Les Miles' Gunner Kiel Obsession Validates the Worst Part of College Football
In the world of college football, there are plenty of things that rub people the wrong way; the postseason, bad scheduling, overtime rules, paying players and plenty more topics are hotly debated.
One thing that stands out for this columnist as the flat-out worst part of the game is the gross interactions between fans and recruits. Not only is it against the rules, but in the grand scheme of things, it boils down to random adults attempting to entice 16- and 17-year-olds that they don't know from Adam.
While the attempt to sway random teenagers to go to your school is troublesome, the truly most despicable part of the sport comes when players make their decisions about where they want to go to school. Disgusting, nasty comments to teenagers about hoping they get injured, hoping they fail and of course the always prevalent, "you weren't good enough to be here so we don't want you anyways" scorned lover reply.
Keep in mind that was early April. Two months removed from signing day. Three months removed from Kiel enrolling at Notre Dame, instead of LSU. It was ridiculous then and it was absolutely uncalled for out of anyone, especially a man in Les Miles' position.
Now, here we sit over two months removed from our original piece. Over four months removed from signing day. Over five months from Kiel walking into the doors at Notre Dame. Spring ball is over. The 2013 recruiting cycle is well underway. Camp season is in full swing. The Bayou Bengals have 16 kids committed to their next year's class.
Yet, Les Miles is still finding time to advance his agenda against Gunner Kiel. Jeremy Hinnen at CBS Sports does a great job of chronicling the coach's recent visit to the Scott Van Pelt show where Gunner Kiel once again came up.
Miles on Kiel: To step into our stadium ... takes a different breed of cat. I wish Gunner all the best and I mean that very honestly. #LSU
— Scott Rabalais (@ScottRabalais) June 19, 2012
Pretty clear that Miles is not over Gunner Kiel. As Hinnen notes in his piece:
The likeliest answer, it seems, is that he feels his program was dealt a real blow when Kiel stayed at home, and he's doing his best to convince anyone listening that's not actually the case--maybe no one moreso than himself.

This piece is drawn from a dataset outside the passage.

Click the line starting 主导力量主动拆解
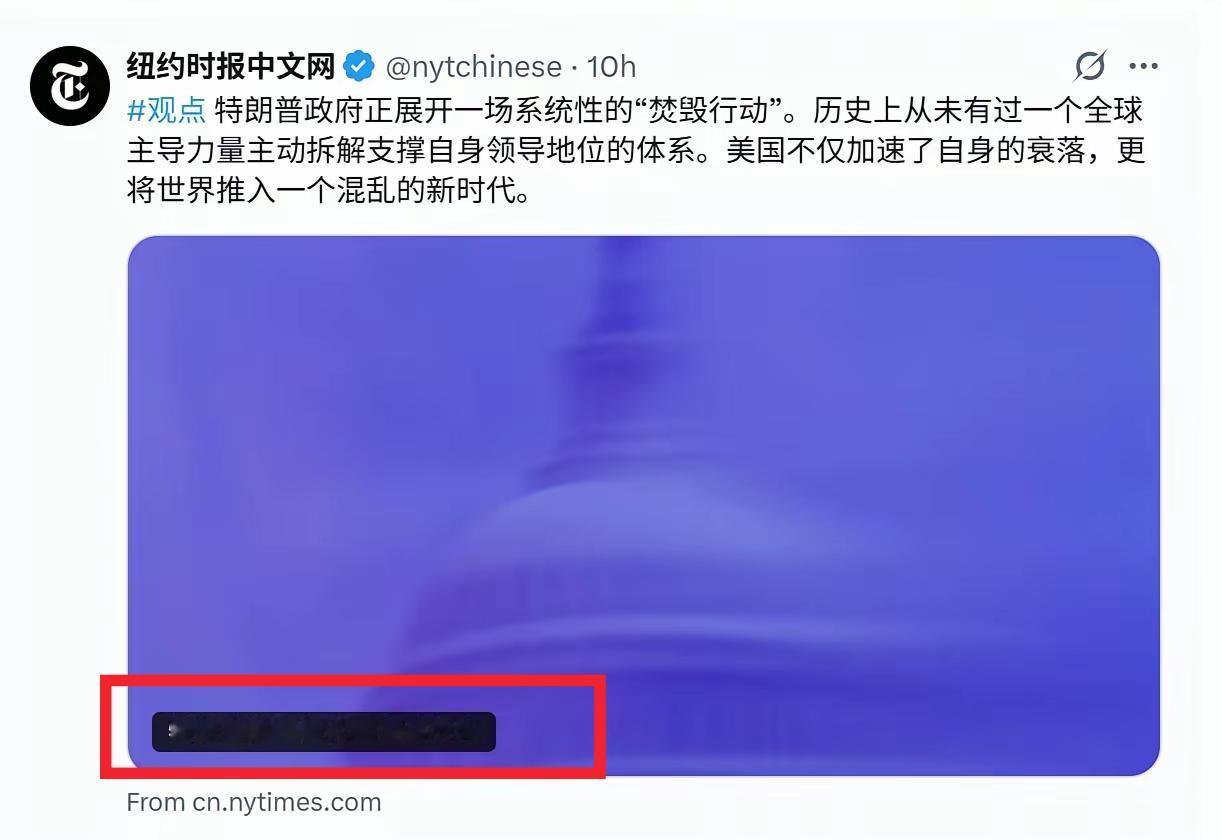The width and height of the screenshot is (1222, 840). [x=636, y=150]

Sad. It is quite sad. Not because Les Miles cannot let this kid go, but rather because as Miles carries on this crusade, we have a coach at the most elite level of the sport validating the behavior of droves of moronic fans who have walked the same path.
This is the type of behavior that should be discouraged at every level, not celebrated or pushed by a coach like Miles. Every time he opens his mouth to spit more venom about Kiel, he is reminding some idiot on Twitter, a message board or Facebook that this behavior is acceptable.

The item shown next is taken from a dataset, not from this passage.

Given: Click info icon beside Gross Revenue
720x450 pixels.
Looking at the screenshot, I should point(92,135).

When a kid changes his mind about where he wants to go to school, deal with it. Sorry that he can't help your team, but ultimately this is his life and his career and he gets to pick. When he doesn't pick you, you wish him the best and you move on to the next.
Les Miles is not the first coach to have a kid flip on him. Hell, Larry Fedora had a committed recruit do exactly what Gunner Kiel did, enroll at another college at the eleventh hour: Patton Robinette was on campus, doing orientation at UNC and then decided Vanderbilt was the place for him and left.
Fedora, regardless of how he feels, is not carrying on a crusade against the kid who decided to do what's best for himself.
Has Les Miles gone too far on his Gunner Kiel crusade?
Ordinarily, I'm not big on the idea of setting an example. I think it is up to people to do what's right. However, given the selfish and immature nature of Les Miles' continued crusade, in addition to his position as a head football coach, I think he needs to do better.
Shutting up about the kid is a good start. Sure, the question will be asked, that's what "it happens" or "no comment" or "it just didn't work out" are for.
Not talking Kiel is a start, but at this point the kid deserves an apology. He's had his manhood questioned, he's been told he was not good enough by a coach who desperately wanted him at every turn prior to his Notre Dame decision and he's been forced on to an agenda that he never asked to be a part of.
There are a lot of folks out here trying to work on the way fans react and interact with players and recruits. When a head coach, a highly visible head coach, makes it his mission to belittle a kid, he only helps validate the lunacy of idiot Joe Fan.